Provided data:

========

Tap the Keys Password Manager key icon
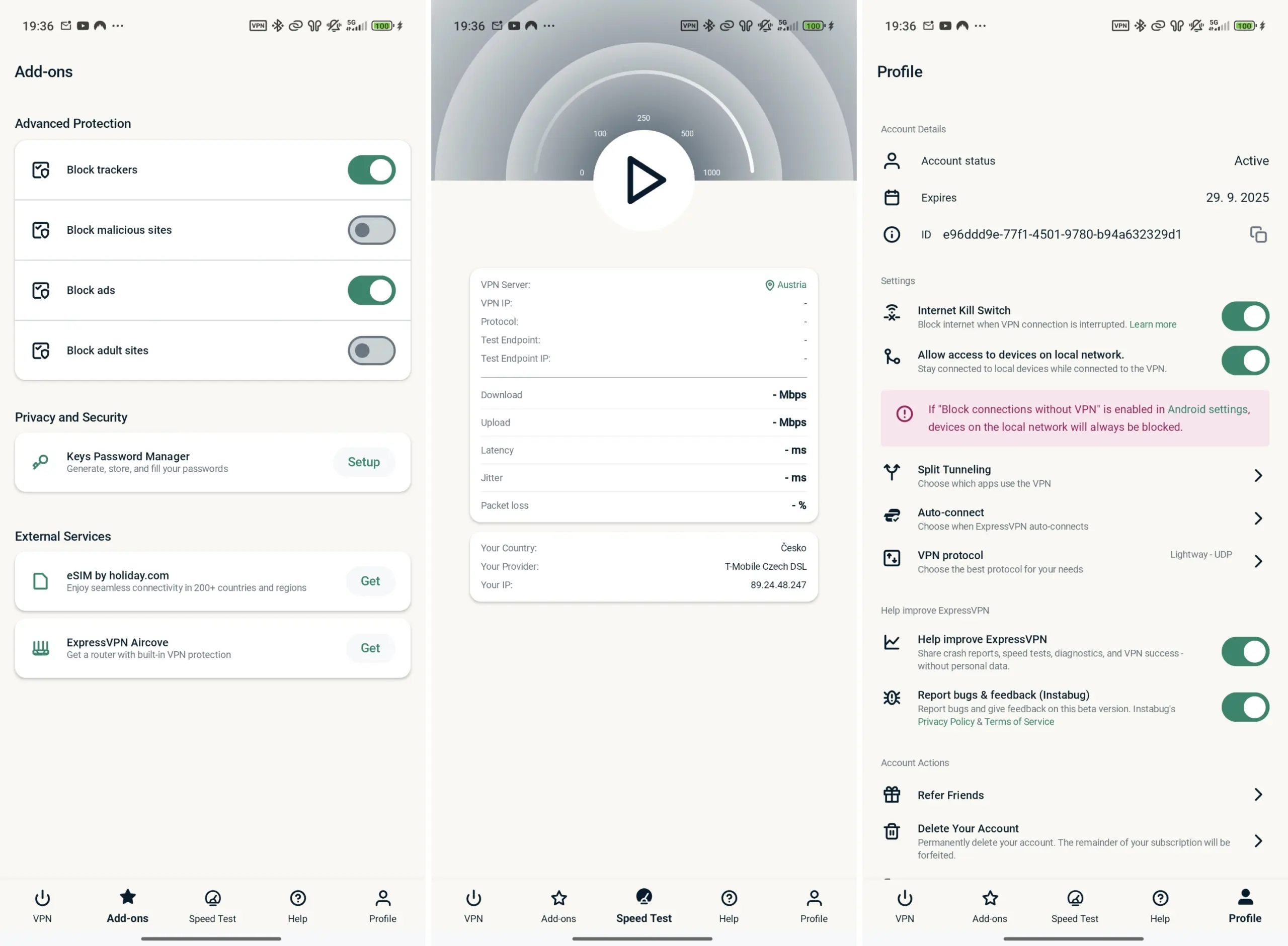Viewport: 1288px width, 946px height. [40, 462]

========

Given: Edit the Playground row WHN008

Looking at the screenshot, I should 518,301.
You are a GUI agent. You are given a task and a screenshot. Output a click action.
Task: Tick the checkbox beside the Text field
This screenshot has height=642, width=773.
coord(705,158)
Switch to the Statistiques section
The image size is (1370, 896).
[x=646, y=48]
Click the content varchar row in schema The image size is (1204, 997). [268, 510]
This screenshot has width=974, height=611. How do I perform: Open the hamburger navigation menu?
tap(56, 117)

========

What the task requires: Please copy the records from the line with "Click the content" up to and including the line with "tap(56, 117)", character for character.

Answer for the task:
Click the content varchar row in schema The image size is (1204, 997). [268, 510]
This screenshot has width=974, height=611. How do I perform: Open the hamburger navigation menu?
tap(56, 117)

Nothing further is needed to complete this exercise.